** START **
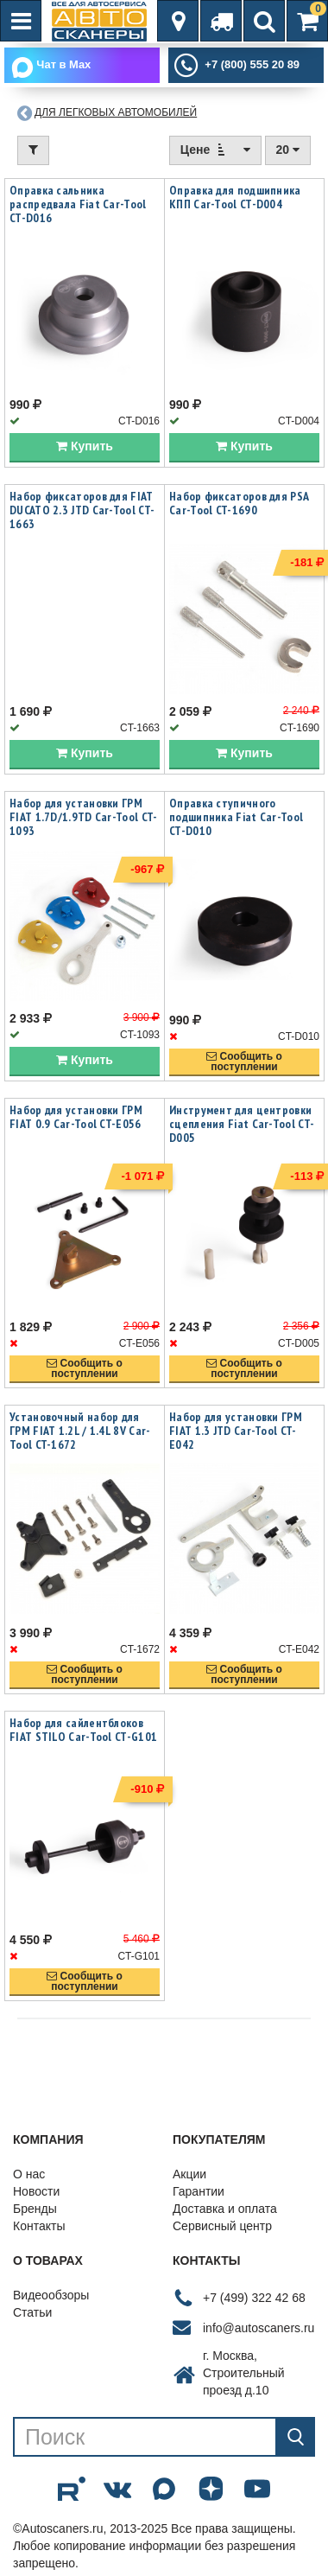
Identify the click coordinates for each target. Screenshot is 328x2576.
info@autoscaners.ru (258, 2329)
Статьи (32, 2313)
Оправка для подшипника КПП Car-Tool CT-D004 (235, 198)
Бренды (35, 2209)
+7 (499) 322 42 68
** END **
* **Given exercise**
Can you copy every item above word for word, leaving out the pictures?

* **Task solution**
Identify the click coordinates for each target. Screenshot is 328x2576.
info@autoscaners.ru (258, 2329)
Статьи (32, 2313)
Оправка для подшипника КПП Car-Tool CT-D004 (235, 198)
Бренды (35, 2209)
+7 (499) 322 42 68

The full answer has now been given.